The code that you need to complete has been marked with TODO comments.
Before starting this project, familiarize yourself with Chapter 5 of the textbook. In addition to the lectures, this will give you a solid foundation for beginning your work.
Source code is available in a tarball in the /homes/cs352 directory, which can be copied into your working directory and expanded by doing the following:
cp /homes/cs352/Fall15/project3.tar.gz ./ tar -xvf
If you wish to integrate the project into an Eclipse project, follow the directions on this blogpost to create an Eclipse project using the included Makefile.
To make the project, type "make" as per usual. To run your project, go into the bin directory and type:
./p3.sh file.mjwhere file.mj is a Mojo source code file. This will print out the types declared in the input program, and should also check for semantic errors in the input program.
A litany of tests have been included in the p3tests directory in the base directory of the project. Run these on your semantic analyzer to check for correct functionality. Each test is a Mojo file that the included canonical Project 3 Parser accepts as gramatically (but not necessarily semantically!) correct.

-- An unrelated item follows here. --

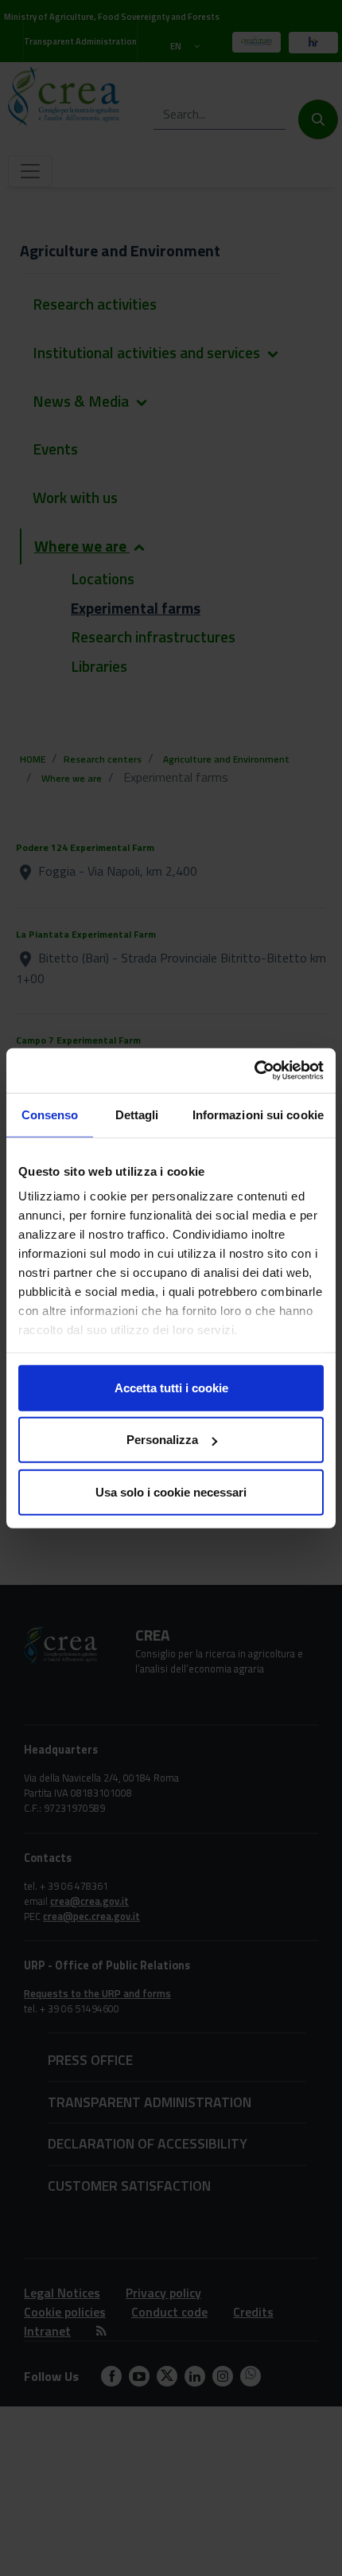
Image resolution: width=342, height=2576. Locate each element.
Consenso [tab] (50, 1114)
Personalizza (162, 1439)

You should turn in your src/mojo/Semant.java file, using the turnin command available on CS Unix machines. To turn in your project, make sure that you are in the directory that contains your Semant.java file (src/mojo). Then type the following:
turnin -c cs352 -p project3 Semant.java
To verify your turned-in work, do:
turnin -c cs352 -p project3 -v
We will create a set of test cases, and then compare the output of your solution to our reference implementation. Grading test cases are intended to test separable functionality of your type checker. Towards the end of the project period, we may release the results of our own tests to demonstrate what the type checker should produce.
There will be a reconciliation period after initial grading when you will be able to compare outputs of your type checker with those of the reference implementation, and you may then offer simple fixes for the TAs to apply to your implementation to improve your grade. These fixes will be accepted only at the discretion of the TAs and the instructor — we will judge what "simple" means!
The reconciliation period is only intended for you to be able to fix simple problems that you may have mistakenly overlooked. Thus, you must make sure to test your implementation thoroughly.